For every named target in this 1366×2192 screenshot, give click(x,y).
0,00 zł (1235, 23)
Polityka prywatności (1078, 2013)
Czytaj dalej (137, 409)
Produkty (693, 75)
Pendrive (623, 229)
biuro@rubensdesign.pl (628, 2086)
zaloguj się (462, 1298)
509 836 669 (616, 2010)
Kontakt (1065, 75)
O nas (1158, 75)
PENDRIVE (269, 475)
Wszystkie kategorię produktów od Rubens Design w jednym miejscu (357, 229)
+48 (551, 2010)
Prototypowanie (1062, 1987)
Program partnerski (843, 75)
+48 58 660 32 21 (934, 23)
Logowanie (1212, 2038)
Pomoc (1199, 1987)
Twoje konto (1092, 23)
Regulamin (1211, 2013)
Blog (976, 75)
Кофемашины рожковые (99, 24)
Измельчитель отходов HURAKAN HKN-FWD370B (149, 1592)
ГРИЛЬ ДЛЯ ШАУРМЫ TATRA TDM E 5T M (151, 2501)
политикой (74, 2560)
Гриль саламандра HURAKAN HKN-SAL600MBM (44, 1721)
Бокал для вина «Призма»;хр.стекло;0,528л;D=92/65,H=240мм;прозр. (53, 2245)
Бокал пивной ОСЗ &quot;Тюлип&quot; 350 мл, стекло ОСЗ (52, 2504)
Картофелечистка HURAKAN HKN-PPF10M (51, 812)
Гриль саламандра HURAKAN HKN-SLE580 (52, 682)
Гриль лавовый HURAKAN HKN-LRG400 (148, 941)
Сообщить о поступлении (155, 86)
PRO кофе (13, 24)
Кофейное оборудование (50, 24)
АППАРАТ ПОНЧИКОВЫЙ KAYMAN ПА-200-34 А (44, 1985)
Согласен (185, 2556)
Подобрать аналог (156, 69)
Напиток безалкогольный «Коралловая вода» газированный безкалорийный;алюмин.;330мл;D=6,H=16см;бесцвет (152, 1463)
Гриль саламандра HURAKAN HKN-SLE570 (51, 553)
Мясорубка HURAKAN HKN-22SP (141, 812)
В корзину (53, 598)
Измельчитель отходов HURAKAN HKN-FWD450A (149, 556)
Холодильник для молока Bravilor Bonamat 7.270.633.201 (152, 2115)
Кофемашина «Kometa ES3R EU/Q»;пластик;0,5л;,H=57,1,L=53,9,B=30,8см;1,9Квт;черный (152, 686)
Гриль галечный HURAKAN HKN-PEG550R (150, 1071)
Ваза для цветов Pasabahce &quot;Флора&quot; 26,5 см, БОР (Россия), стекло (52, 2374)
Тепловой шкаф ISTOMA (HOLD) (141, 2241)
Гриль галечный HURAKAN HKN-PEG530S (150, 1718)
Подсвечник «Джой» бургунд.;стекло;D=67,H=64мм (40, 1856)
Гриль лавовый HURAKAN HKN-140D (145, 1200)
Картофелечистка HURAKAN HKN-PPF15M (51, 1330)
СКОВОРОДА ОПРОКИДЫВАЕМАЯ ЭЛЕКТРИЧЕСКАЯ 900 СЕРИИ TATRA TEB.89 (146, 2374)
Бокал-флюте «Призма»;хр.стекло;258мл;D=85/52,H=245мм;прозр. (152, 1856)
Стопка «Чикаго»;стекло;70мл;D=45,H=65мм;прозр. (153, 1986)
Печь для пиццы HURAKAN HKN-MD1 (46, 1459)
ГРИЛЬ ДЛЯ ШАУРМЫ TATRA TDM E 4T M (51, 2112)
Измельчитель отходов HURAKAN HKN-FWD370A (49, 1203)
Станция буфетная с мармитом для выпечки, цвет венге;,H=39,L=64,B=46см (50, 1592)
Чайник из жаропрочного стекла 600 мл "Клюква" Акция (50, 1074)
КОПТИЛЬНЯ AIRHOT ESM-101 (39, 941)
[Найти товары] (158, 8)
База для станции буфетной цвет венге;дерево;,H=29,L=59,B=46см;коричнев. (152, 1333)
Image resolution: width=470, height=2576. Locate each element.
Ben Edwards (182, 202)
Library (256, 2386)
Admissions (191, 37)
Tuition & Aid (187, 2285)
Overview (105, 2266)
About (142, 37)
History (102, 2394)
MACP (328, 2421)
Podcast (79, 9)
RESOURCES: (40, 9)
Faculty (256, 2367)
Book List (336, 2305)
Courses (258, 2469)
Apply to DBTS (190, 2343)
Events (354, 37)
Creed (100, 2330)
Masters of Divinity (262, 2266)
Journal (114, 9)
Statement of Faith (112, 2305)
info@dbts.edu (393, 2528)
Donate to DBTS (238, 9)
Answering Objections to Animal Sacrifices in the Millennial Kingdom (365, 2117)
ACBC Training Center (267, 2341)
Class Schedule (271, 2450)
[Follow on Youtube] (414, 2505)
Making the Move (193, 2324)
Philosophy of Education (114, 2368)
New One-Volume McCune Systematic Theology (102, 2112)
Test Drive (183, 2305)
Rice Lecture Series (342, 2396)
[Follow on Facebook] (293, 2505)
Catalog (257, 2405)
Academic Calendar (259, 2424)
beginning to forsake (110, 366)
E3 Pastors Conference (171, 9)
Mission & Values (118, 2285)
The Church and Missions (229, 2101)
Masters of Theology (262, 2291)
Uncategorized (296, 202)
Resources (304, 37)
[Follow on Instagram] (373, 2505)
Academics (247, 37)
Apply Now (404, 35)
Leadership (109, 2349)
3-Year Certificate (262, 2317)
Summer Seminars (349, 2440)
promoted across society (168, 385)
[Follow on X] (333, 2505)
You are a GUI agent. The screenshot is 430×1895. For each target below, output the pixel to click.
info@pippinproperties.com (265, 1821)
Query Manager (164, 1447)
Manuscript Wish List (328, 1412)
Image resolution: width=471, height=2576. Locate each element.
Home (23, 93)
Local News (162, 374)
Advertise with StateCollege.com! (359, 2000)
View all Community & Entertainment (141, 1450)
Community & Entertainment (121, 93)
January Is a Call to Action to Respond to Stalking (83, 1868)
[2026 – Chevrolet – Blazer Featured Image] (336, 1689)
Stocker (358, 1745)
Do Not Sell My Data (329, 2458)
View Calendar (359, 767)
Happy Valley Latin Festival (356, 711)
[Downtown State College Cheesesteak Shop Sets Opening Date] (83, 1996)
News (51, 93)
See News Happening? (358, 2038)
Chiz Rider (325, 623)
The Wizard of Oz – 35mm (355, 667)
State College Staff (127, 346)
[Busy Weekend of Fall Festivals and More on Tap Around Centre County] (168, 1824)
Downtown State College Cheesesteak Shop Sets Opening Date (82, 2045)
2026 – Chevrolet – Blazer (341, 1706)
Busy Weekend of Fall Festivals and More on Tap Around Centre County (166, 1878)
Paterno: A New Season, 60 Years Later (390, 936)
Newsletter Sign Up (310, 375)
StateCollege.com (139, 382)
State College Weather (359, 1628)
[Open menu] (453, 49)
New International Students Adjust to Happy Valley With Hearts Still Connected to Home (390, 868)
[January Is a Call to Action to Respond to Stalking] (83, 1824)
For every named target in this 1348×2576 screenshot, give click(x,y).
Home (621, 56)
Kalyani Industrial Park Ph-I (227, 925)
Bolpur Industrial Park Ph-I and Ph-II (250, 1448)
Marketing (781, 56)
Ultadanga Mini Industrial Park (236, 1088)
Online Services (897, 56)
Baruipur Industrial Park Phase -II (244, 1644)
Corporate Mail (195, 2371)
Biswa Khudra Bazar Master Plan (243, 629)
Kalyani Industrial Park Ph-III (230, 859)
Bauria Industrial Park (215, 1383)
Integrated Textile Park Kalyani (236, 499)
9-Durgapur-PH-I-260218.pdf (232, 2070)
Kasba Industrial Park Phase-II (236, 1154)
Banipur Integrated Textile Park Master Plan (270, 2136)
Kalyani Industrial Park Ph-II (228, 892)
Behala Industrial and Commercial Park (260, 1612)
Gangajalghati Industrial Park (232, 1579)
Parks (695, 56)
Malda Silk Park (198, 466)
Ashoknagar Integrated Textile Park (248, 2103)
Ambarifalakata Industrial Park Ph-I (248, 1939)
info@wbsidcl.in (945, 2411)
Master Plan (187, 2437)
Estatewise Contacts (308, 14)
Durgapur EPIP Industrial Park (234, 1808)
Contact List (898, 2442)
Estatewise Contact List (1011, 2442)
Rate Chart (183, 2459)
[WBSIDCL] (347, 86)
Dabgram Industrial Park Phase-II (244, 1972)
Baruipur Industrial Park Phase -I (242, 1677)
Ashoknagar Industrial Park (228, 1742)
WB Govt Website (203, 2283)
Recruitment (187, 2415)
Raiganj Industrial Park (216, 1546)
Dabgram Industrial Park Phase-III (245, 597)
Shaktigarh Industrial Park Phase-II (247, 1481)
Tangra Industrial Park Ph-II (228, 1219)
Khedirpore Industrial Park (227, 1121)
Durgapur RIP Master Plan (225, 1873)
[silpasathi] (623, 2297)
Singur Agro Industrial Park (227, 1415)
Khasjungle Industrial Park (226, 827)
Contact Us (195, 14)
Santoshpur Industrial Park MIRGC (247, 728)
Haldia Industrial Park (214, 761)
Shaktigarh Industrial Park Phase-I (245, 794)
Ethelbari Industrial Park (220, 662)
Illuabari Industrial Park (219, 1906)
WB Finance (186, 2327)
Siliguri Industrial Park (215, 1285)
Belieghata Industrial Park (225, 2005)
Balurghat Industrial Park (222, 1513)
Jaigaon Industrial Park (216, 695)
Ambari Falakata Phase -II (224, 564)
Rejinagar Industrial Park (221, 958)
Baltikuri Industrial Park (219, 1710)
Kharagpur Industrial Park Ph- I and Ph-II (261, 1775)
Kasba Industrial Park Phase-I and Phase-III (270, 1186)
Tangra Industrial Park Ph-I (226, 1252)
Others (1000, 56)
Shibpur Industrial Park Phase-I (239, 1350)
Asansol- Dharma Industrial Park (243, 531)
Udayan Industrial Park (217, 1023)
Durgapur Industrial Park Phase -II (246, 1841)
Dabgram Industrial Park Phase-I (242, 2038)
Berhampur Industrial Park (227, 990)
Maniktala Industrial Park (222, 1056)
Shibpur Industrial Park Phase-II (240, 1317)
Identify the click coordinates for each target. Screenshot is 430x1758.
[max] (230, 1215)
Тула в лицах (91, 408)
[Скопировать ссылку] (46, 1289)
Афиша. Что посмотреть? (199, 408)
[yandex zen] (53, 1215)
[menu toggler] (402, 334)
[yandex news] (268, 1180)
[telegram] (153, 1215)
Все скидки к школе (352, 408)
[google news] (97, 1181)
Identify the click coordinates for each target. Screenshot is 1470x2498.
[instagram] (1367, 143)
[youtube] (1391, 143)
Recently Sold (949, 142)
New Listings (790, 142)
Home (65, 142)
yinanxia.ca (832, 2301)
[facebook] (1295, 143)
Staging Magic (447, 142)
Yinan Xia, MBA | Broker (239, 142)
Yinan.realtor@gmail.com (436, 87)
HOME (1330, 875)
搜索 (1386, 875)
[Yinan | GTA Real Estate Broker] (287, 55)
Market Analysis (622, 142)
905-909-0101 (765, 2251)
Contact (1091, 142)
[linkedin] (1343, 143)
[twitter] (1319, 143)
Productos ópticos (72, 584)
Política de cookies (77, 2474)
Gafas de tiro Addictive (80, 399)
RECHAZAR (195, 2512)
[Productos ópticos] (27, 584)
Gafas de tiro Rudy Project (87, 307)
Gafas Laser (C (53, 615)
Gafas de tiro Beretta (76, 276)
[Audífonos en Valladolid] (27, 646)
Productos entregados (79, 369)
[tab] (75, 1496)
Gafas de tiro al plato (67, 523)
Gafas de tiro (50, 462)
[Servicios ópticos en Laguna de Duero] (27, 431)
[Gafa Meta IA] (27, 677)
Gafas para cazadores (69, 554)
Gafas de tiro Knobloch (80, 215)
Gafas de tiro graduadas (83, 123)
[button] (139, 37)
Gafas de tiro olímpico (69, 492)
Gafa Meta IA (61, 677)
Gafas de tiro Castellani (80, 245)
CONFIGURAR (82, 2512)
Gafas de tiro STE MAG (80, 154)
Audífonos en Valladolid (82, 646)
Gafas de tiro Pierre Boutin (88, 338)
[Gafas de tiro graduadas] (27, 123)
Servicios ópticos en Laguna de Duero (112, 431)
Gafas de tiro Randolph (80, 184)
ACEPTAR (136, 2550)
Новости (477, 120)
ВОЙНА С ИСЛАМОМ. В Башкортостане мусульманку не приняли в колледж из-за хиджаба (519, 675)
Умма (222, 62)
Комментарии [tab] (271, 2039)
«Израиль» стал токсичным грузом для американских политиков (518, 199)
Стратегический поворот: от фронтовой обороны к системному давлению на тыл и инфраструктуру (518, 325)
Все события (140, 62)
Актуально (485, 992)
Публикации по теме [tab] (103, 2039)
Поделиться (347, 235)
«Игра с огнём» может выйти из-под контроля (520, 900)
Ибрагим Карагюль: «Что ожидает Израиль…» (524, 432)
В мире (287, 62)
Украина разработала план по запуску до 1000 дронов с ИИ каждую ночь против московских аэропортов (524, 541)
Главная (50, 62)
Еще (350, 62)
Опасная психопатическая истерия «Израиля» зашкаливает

□ □ □

:: YOUR OBJECTIVE ::
In the entries above, find each line with "Valley" and list it.

:: PROBLEM SOLUTION ::
Happy Valley Latin Festival (356, 711)
New International Students Adjust to Happy Valley With Hearts Still Connected to Home (390, 868)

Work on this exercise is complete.